Dennoch: Ich komme nicht umhin, die Erfindung der Religion als eine der verheerendsten
Ideen der Menschheitsgeschichte zu begreifen. Alles andere wäre nach meinem jetzigen
Kenntnisstand Ausdruck einer unverzeihlichen intellektuellen Unredlichkeit.

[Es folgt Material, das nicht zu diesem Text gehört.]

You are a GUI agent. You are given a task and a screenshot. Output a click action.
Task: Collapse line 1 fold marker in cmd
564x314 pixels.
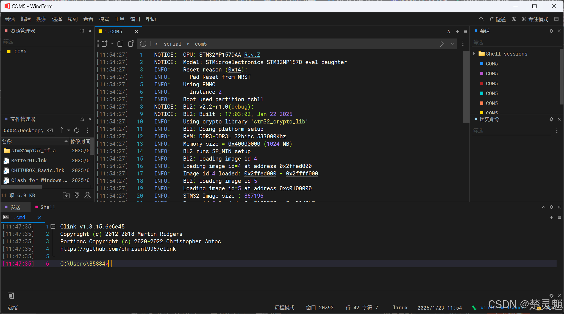click(53, 227)
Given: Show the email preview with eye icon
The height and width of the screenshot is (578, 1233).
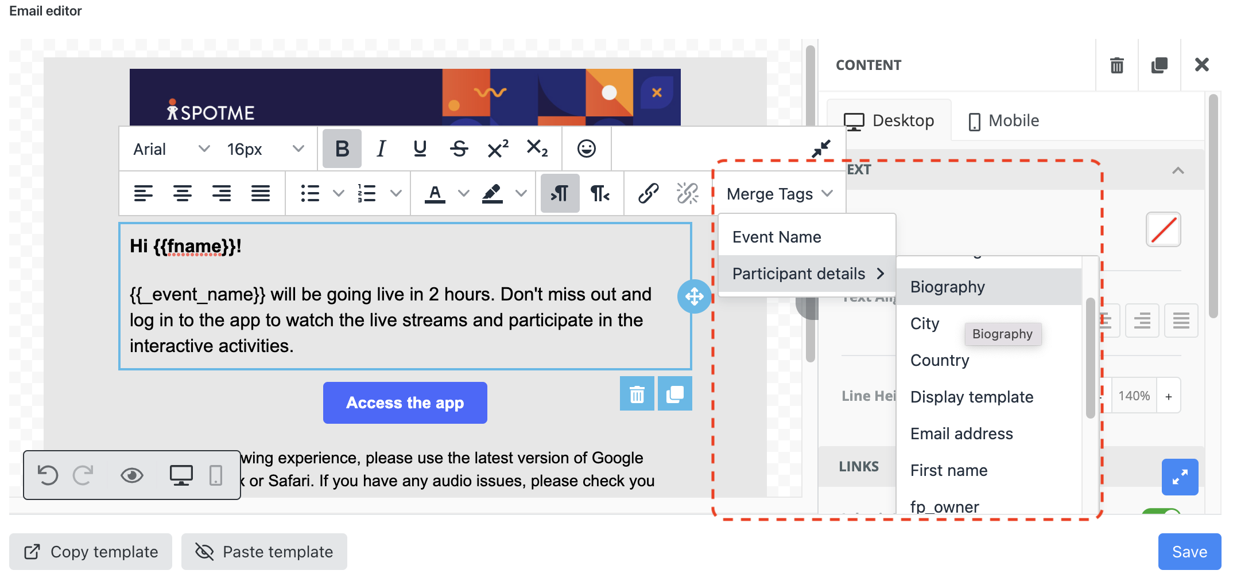Looking at the screenshot, I should pyautogui.click(x=131, y=475).
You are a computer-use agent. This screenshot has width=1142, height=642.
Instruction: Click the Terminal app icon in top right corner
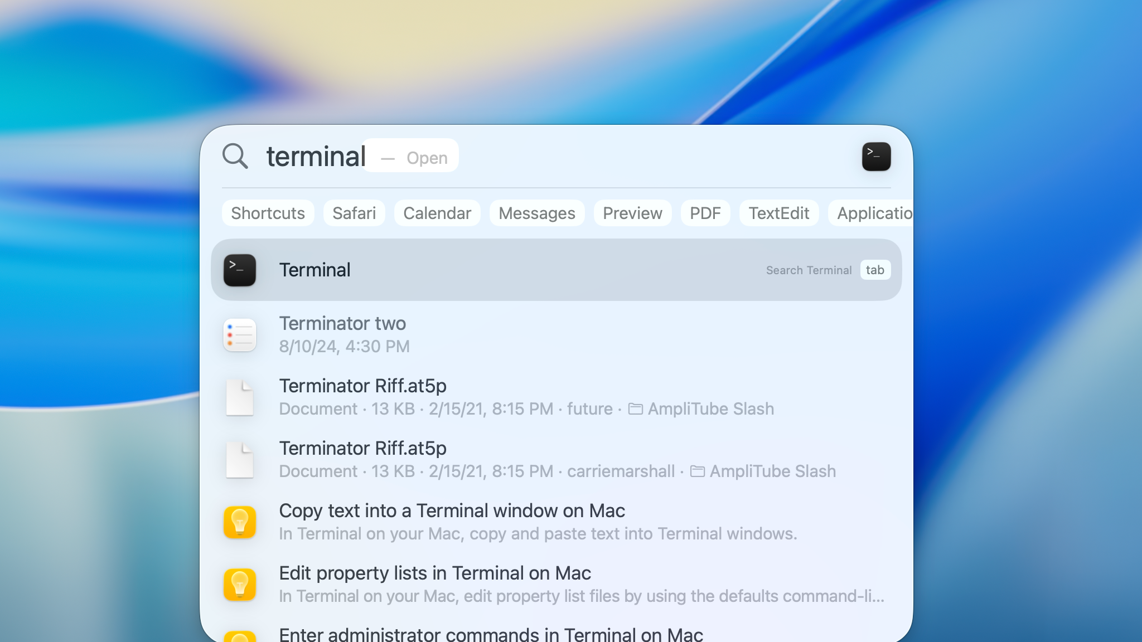(x=876, y=157)
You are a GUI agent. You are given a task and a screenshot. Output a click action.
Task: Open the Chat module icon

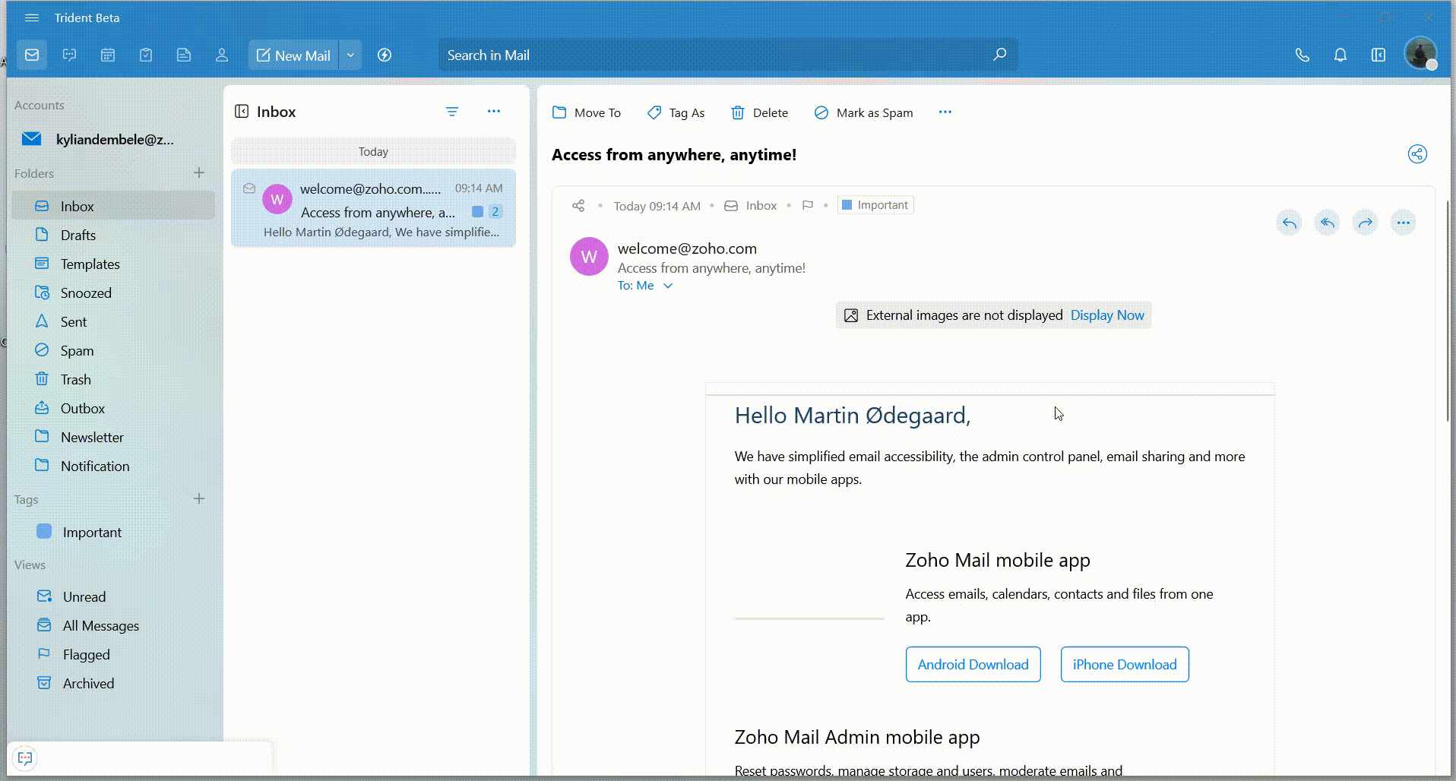pos(69,55)
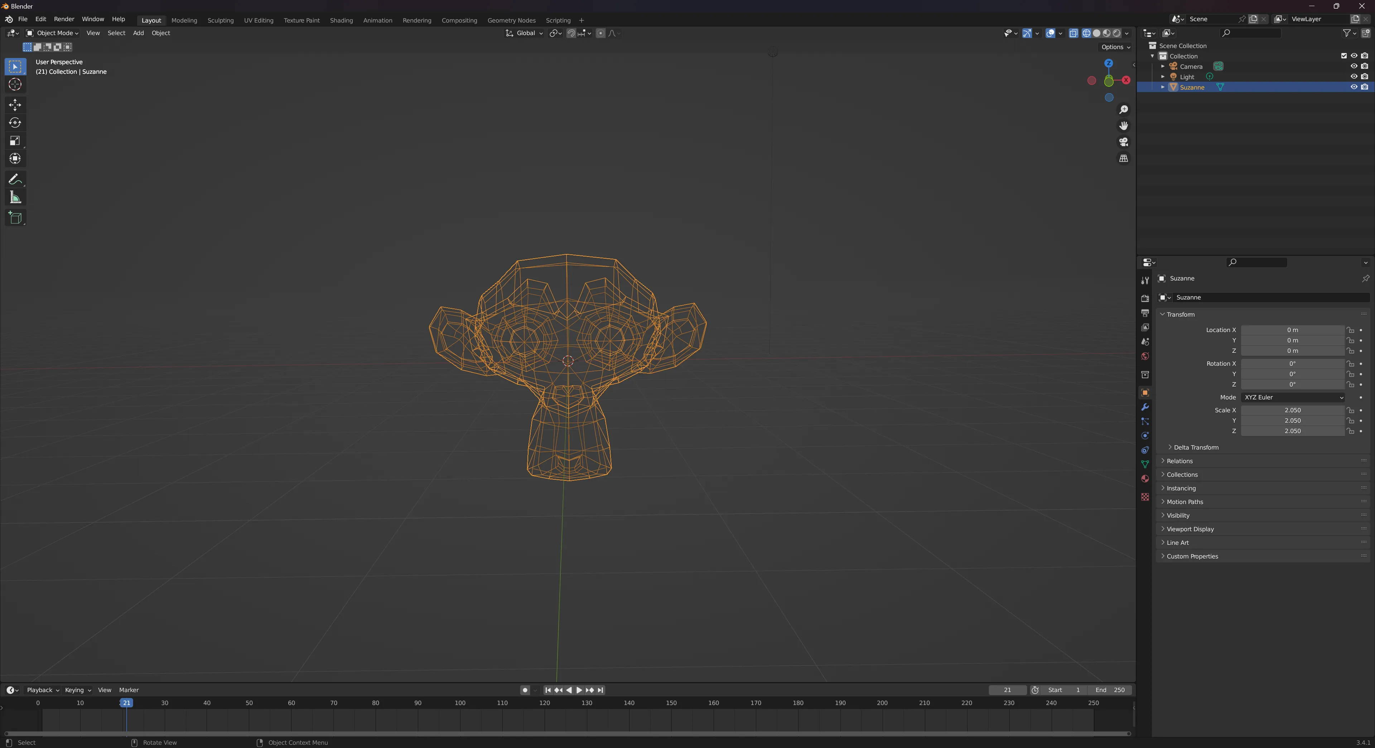1375x748 pixels.
Task: Hide the Light object in the viewport
Action: (1354, 76)
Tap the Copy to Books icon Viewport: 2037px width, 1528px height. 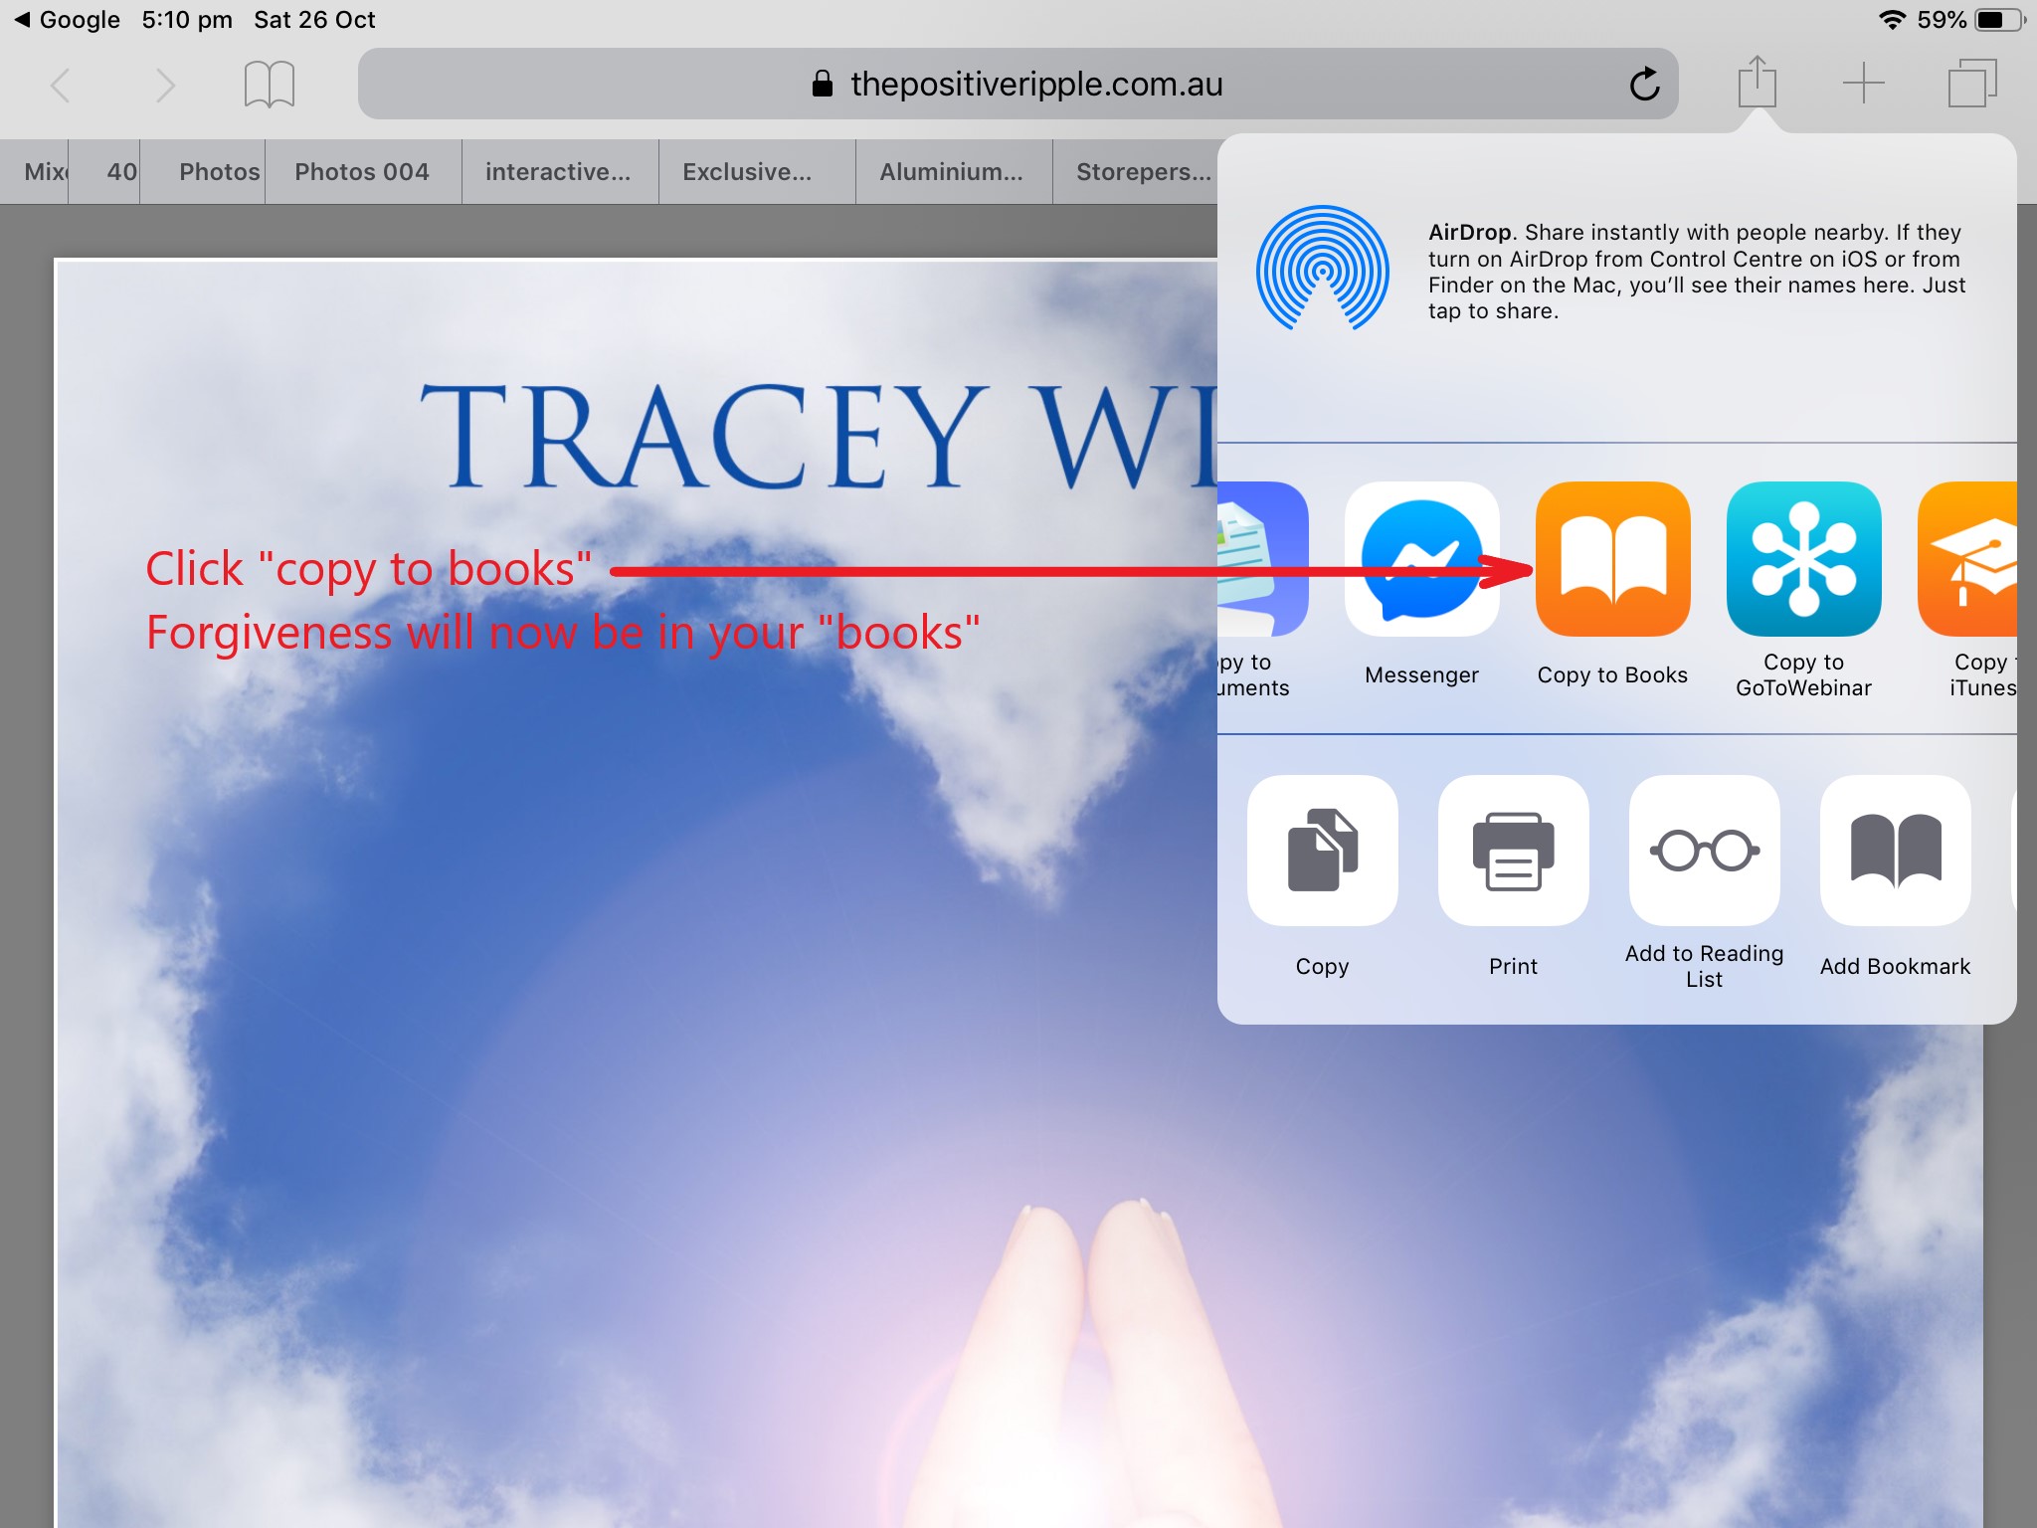[1612, 559]
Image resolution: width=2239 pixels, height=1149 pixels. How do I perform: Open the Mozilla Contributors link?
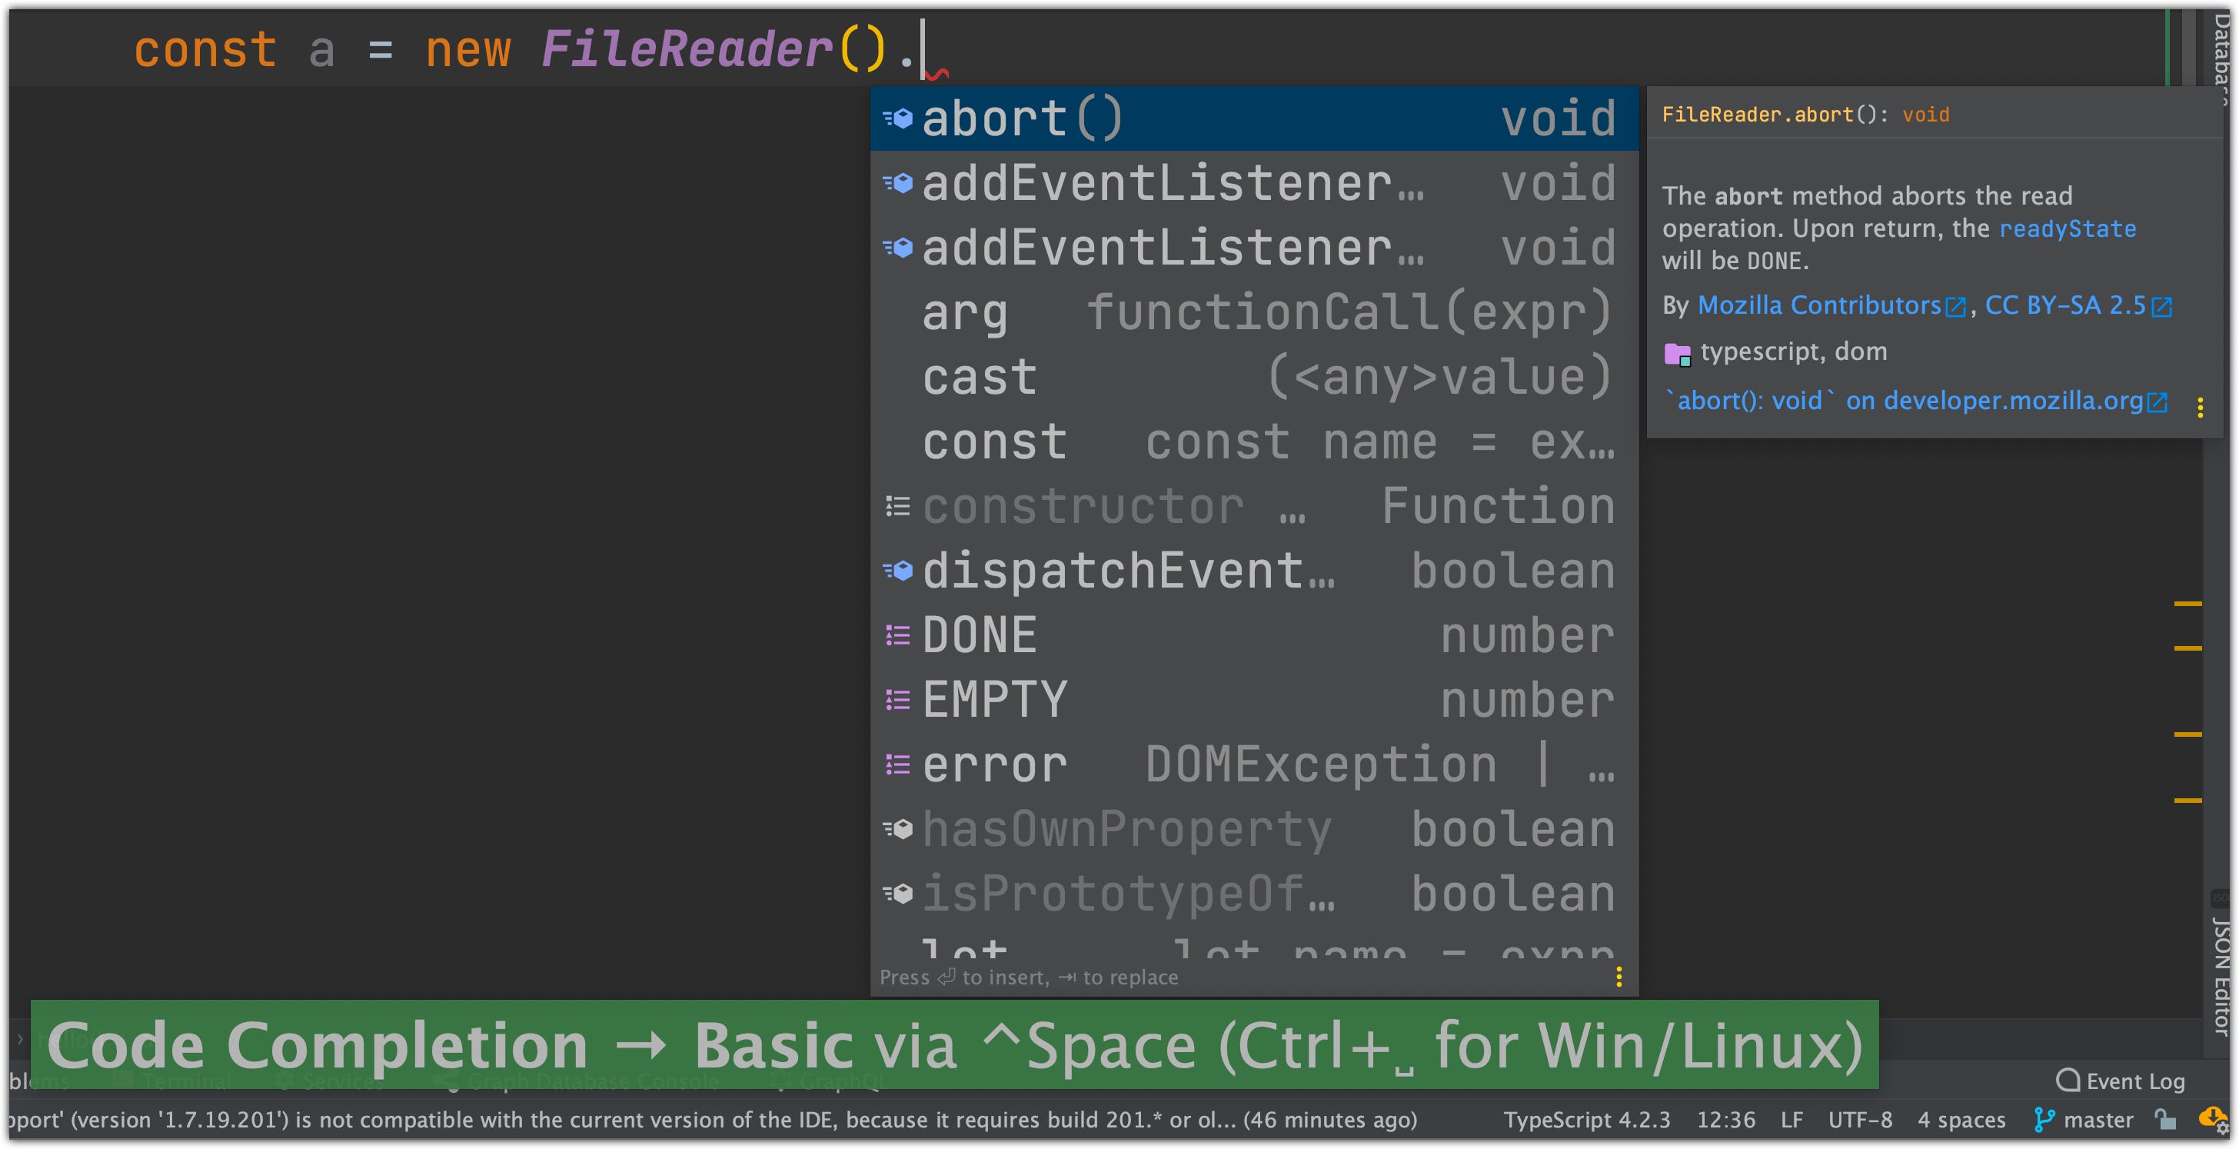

Kritische Gegenargumente hierzu sind selbstverständlich herzlich willkommen. Nicht nur,
weil ich als Wissenschaftler (insbesondere als neomoderner) sozusagen von Berufswegen dazu
verpflichtet bin, mich von Denkfehlern zu befreien und Neues, Besseres hinzuzulernen. Es
gibt hierfür auch ganz persönliche Gründe wie z.B. die Sorge um das Wohl meiner Familie
und all derer, die mit mir in engerem Kontakt stehen: ReligionskritikerInnen sind nämlich
- wie ich aus eigener Erfahrung berichten kann - auch in unserer, (noch?) mehr oder
weniger stark säkularisierten Gesellschaft immer wieder den Haßtiraden und Übergriffen
religiöser FanatikerInnen ausgeliefert. (Und diese kennen allzu häufig nur eine einzige
Maxime im Umgang mit Andersdenkenden, nämlich: Du wirst dran glauben, oder: Du
wirst dran glauben!")
Kurzum: Gerne würde mich einreihen in die Schar derer, die da sorglos hoffen, daß uns
eine neue Spiritualität oder eine Wiederbelebung der Religion zu einer gerechteren,
humaneren Welt führen möge. Doch allein: mir fehlt hierzu der Glaube, oder in unserem
Zusammenhang besser: das hinreichend überzeugende Argument zur Annahme dieses Glaubens.